Abstract
Introduction
The auxanographic carbohydrate assimilation had been an important method for differentiation of yeasts. Prevailing methods described in the literature for carbohydrate assimilation has limited scope for use in large scale yeast identification.
Aim
To optimize the large scale auxanographic carbohydrate assimilation method for yeast identification.
Materials and Methods
A modified auxanographic carbohydrate assimilation method was developed and a total of 35 isolates of Candida species comprising of four ATCC (American Type Culture Collection) Candida strains (Candida albicans ATCC 90028, Candida tropicalis ATCC 90018, Candida parapsilosis ATCC 750, Candida krusei ATCC 6258) and 31 clinical isolates of Candida tropicalis (n=13), Candida krusei (n=7), Candida glabrata (n=3), Candida kefyr (n=3), Candida albicans (n=5) were validated. The carbohydrates tested were Glucose, Sucrose, Maltose, Lactose, Cellubiose, Raffinose, Trehalose, Xylose, Galactose and Dulcitol.
Results
A total of 35 Candida species were tested for their carbohydrate assimilative property and the results were consistent with the existing standard protocols.

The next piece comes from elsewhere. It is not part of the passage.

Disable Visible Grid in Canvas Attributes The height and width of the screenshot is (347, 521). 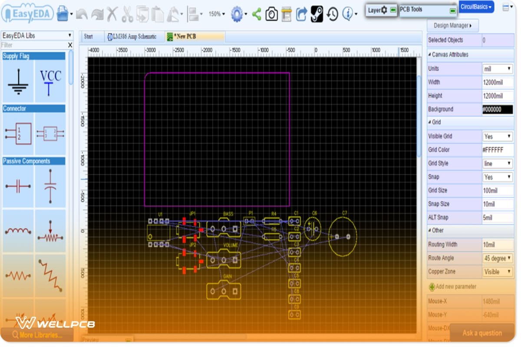498,136
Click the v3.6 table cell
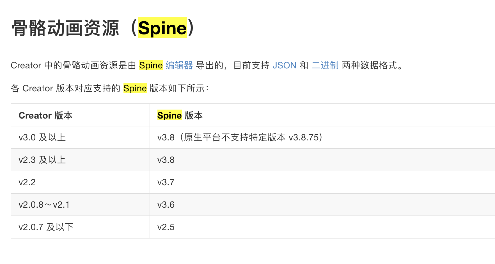 166,205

A well circumscribed opaque yeast growth indicated assimilation of the test carbohydrate and translucent to opalescent growth with the outline of initial inoculum alone indicated lack of assimilation. The control plate indicated no growth of the Candida species.
Conclusion
The carbohydrate assimilation tests finds utility for yeast diversity studies exploring novel ecological niches. The technique described here facilitates testing of an extended range of carbohydrates and yeasts in a cost effective manner.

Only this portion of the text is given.